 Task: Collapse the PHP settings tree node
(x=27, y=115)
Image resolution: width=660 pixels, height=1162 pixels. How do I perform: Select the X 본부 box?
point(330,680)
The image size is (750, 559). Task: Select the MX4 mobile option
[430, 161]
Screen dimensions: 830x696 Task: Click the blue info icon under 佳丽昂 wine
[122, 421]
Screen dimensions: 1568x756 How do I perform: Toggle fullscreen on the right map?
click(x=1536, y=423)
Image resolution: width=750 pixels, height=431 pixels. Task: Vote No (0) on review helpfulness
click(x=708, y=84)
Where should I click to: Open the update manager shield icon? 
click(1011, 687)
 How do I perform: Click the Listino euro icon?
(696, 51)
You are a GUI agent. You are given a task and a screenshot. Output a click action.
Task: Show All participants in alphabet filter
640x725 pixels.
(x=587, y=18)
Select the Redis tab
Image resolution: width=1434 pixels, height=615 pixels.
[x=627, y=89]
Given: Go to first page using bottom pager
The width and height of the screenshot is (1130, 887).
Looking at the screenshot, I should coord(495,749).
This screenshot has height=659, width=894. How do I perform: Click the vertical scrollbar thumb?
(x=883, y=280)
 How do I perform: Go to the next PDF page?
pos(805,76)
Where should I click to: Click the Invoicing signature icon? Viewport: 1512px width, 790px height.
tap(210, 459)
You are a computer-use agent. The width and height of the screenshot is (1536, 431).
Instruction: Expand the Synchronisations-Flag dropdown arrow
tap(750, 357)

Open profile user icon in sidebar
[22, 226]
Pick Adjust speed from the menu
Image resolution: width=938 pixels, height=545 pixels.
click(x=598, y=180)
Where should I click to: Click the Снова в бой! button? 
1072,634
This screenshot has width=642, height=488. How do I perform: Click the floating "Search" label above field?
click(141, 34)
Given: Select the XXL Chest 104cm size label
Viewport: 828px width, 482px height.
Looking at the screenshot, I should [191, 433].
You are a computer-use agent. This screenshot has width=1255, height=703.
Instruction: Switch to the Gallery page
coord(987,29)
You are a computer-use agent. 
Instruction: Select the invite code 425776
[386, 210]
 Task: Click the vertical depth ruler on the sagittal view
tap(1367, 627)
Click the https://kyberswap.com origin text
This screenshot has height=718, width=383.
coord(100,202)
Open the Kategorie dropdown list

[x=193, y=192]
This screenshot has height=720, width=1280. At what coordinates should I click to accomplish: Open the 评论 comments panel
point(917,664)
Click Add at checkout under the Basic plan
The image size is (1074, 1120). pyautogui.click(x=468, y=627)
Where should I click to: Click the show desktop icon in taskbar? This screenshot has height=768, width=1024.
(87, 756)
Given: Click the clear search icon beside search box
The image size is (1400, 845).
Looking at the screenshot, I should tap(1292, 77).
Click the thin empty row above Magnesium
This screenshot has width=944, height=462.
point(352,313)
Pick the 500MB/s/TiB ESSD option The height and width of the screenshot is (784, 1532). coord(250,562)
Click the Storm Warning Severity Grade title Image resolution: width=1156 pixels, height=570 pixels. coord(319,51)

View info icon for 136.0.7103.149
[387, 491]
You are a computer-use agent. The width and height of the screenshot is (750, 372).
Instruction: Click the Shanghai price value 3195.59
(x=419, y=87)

*WHAT IS REQUIRED*: Copy the stretch of rows above from the one containing "This screenshot has height=720, width=1280." through the last row, reproducing them word for word.

*EXERCISE OUTPUT*:
This screenshot has height=720, width=1280. At what coordinates should I click to accomplish: Open the 评论 comments panel
point(917,664)
Click Add at checkout under the Basic plan
The image size is (1074, 1120). pyautogui.click(x=468, y=627)
Where should I click to: Click the show desktop icon in taskbar? This screenshot has height=768, width=1024.
(87, 756)
Given: Click the clear search icon beside search box
The image size is (1400, 845).
Looking at the screenshot, I should tap(1292, 77).
Click the thin empty row above Magnesium
This screenshot has width=944, height=462.
point(352,313)
Pick the 500MB/s/TiB ESSD option The height and width of the screenshot is (784, 1532). coord(250,562)
Click the Storm Warning Severity Grade title Image resolution: width=1156 pixels, height=570 pixels. coord(319,51)

View info icon for 136.0.7103.149
[387, 491]
You are a computer-use agent. The width and height of the screenshot is (750, 372).
Instruction: Click the Shanghai price value 3195.59
(x=419, y=87)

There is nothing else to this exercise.